Voilà quatre ans, un livre d'une grande utilité (Climat, une planète et des hommes) expliquait la mécanique de ces phénomènes complexes et prouvait, sans contestation possible, le rôle de notre espèce dans le dérèglement du ciel avec les catastrophes qui ne manqueraient d'en découler.

Quel progrès avons nous fait depuis 2011 ?

Aucun dans la maîtrise globale de l'effet de serre: toujours plus de carbone est rejeté dans l'atmosphère. Mais dans le même temps, la prise de conscience progresse. Nous ressemblons à ces fumeurs qui savent toujours mieux comment ils vont mourir d'un cancer du poumon et néanmoins continuent de fumer comme jamais.

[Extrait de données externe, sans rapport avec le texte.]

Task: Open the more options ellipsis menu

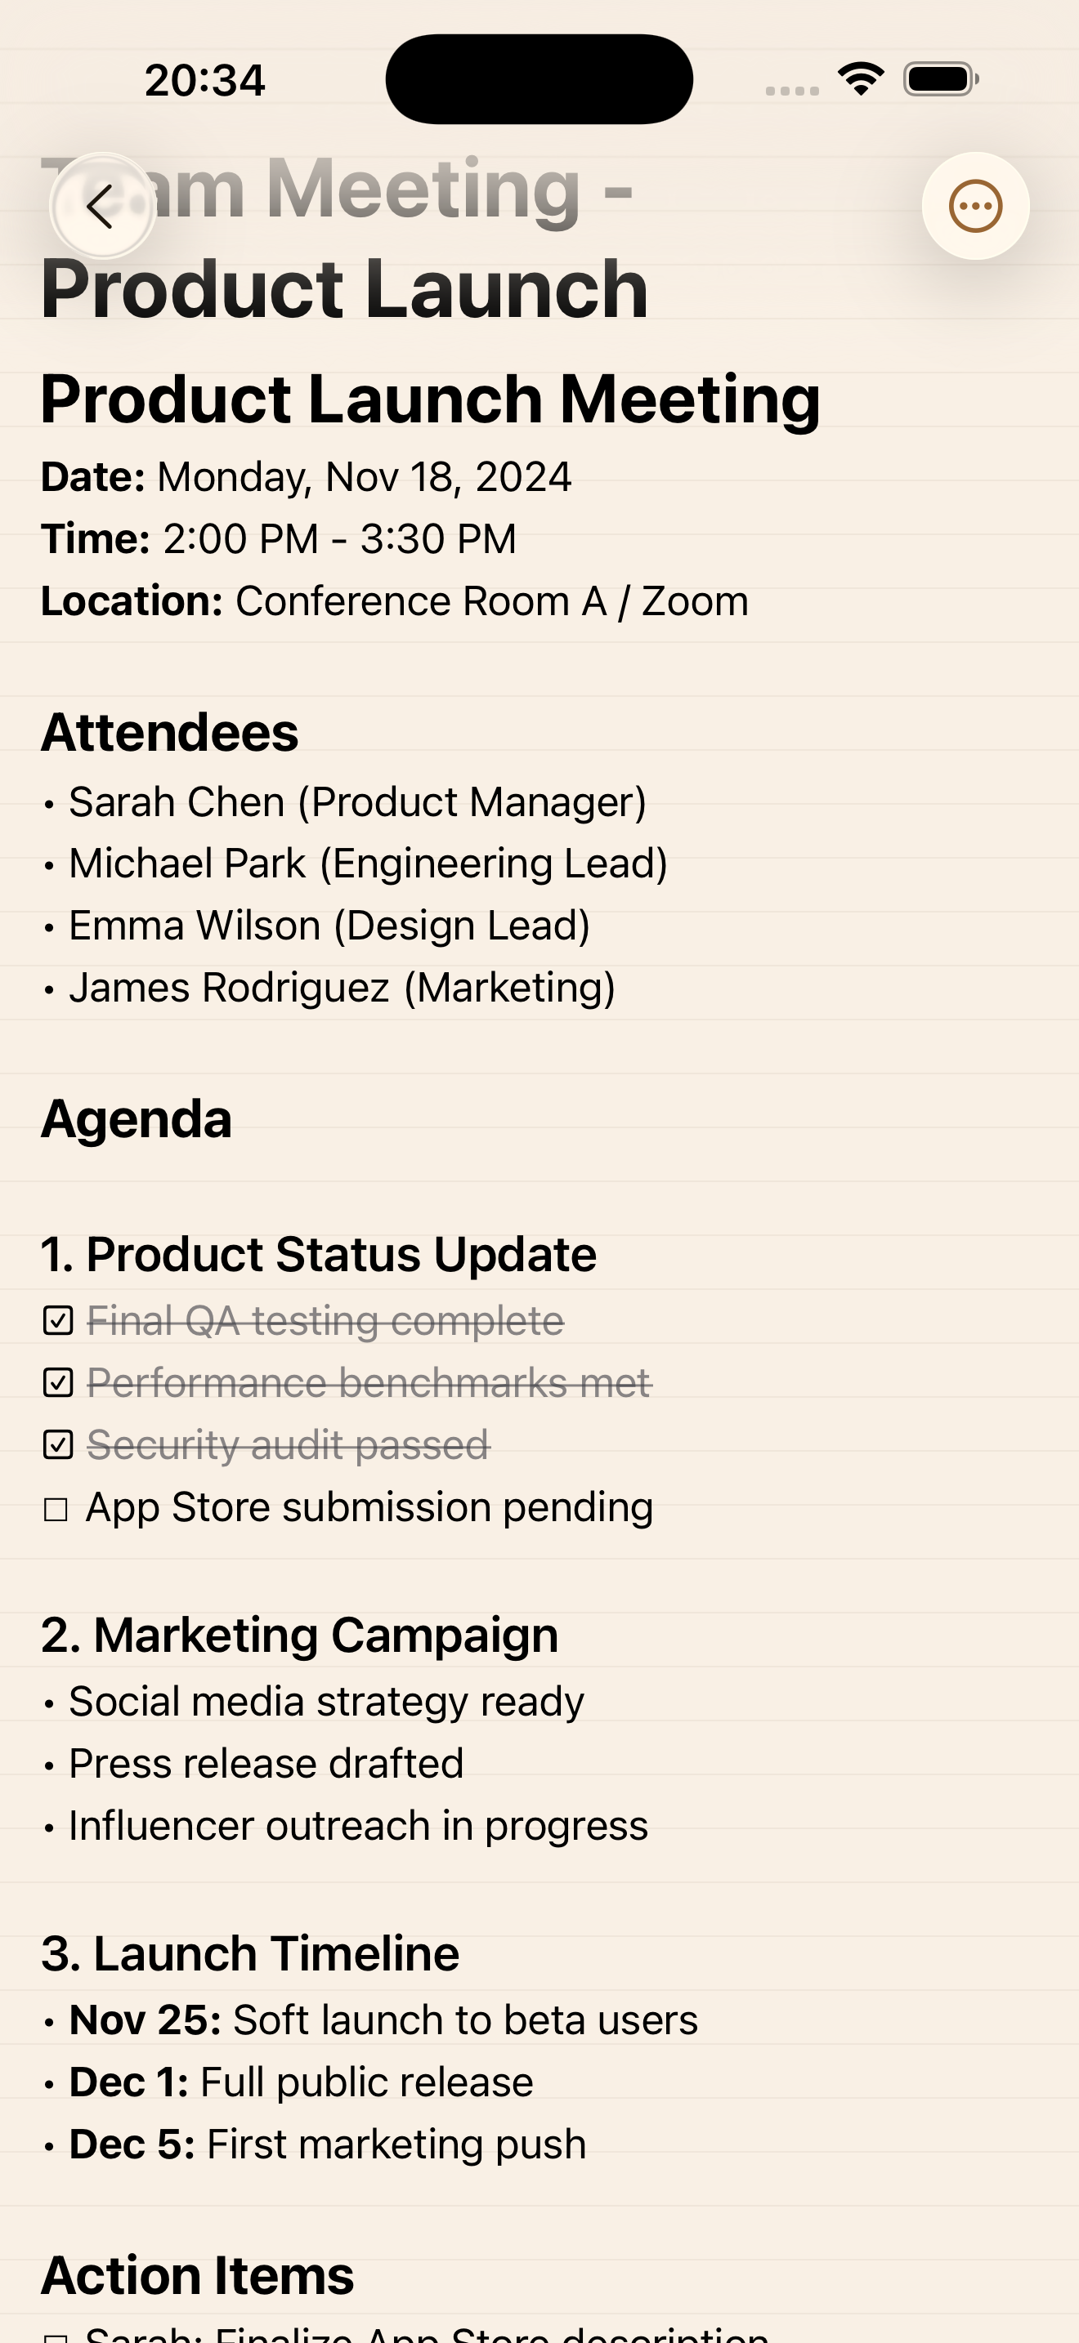Action: click(x=975, y=206)
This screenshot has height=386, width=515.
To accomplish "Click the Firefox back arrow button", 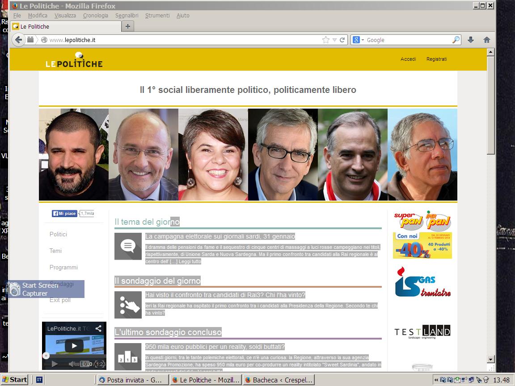I will (18, 40).
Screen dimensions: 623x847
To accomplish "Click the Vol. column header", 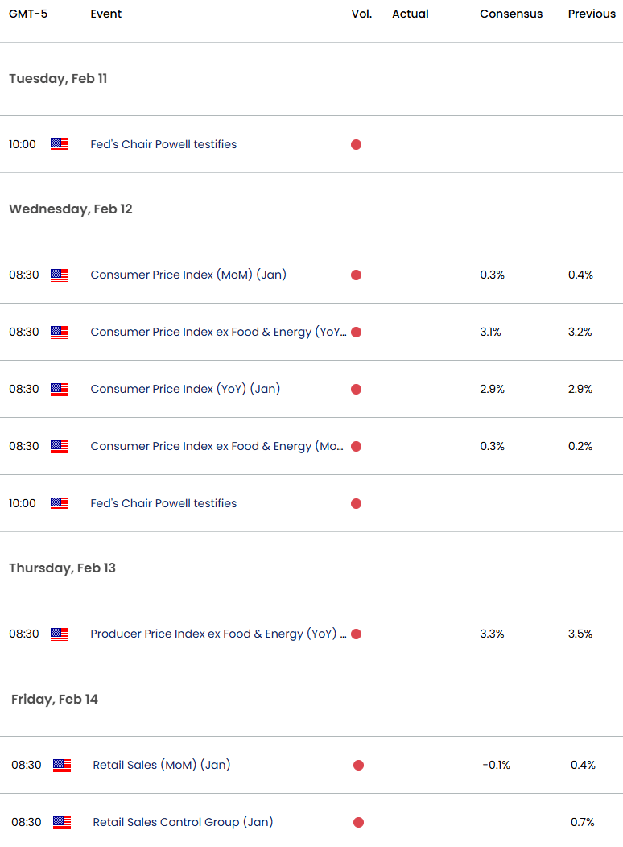I will coord(361,14).
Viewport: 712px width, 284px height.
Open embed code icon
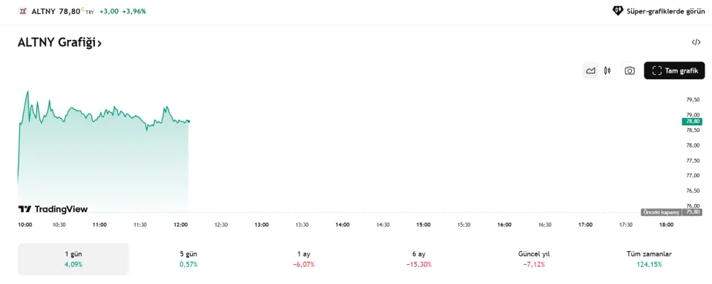coord(696,42)
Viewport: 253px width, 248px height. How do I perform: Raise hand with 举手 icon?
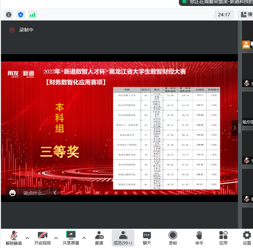pyautogui.click(x=199, y=238)
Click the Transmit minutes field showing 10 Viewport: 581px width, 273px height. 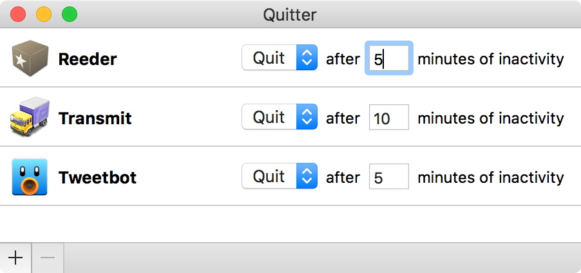pos(389,117)
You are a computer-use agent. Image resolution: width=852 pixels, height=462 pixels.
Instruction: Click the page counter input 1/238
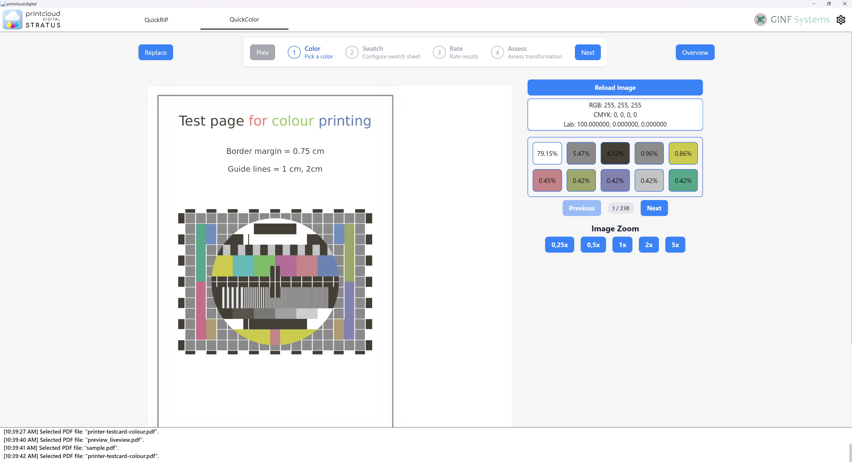point(620,208)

Ce nouveau livre, Climat, le temps d'agir, réalisé par la même formidable équipe des Argonautes, arrive à point nommé. Sa clarté est sans exemple. Vous qui, comme moi, n'êtes pas scientifiques, plongez y :

vous comprendrez tout. Et d'abord l'urgence.

Et vous qui, comme moi, détestez baisser les bras, apprendrez qu'on peut agir. Différemment selon les pays, qu'ils soient pauvres ou riches, démocratiques ou dictatoriaux. Et à tous les niveaux : régions, villes, quartiers, logements, individus. Oui, agir, tout de suite, sans attendre l'accord improbable des États qui subissent trop de contraintes pour s'engager vraiment. Quel gouvernement sacrifiera la croissance et l'emploi présents à la santé future de notre mode de développement ? Le temps (qui passe) est l'ennemi du temps (qu'il fera).

Car telle est l'originalité première de ce livre : du réalisme au lieu de l'incantation, du détaillé plutôt que des analyses générales. Et des propositions à la portée de chacun.


Cette dimension "pratique" n'exclut pas la prise en compte courageuse d'une question aujourd'hui taboue : la démographie. Tantôt on accable l'économie et la technique modernes, les jugeant responsables de nos maux. Tantôt on leur fait confiance pour nous sortir de ce mauvais pas. Mais plus personne n'ose se demander si la présence de neuf ou dix milliards d'êtres humains est compatible avec la maîtrise de quoi que ce soit.

Merci à ce livre. Il nous renvoie à nous mêmes. Cette question de climat est le miroir de nos incohérences et de notre manque de courage.

Bon vent à la COP 21, quand même ! Mais avançons vers la bataille en connaissance de cause ! Et avec, chacun, son plan d'action.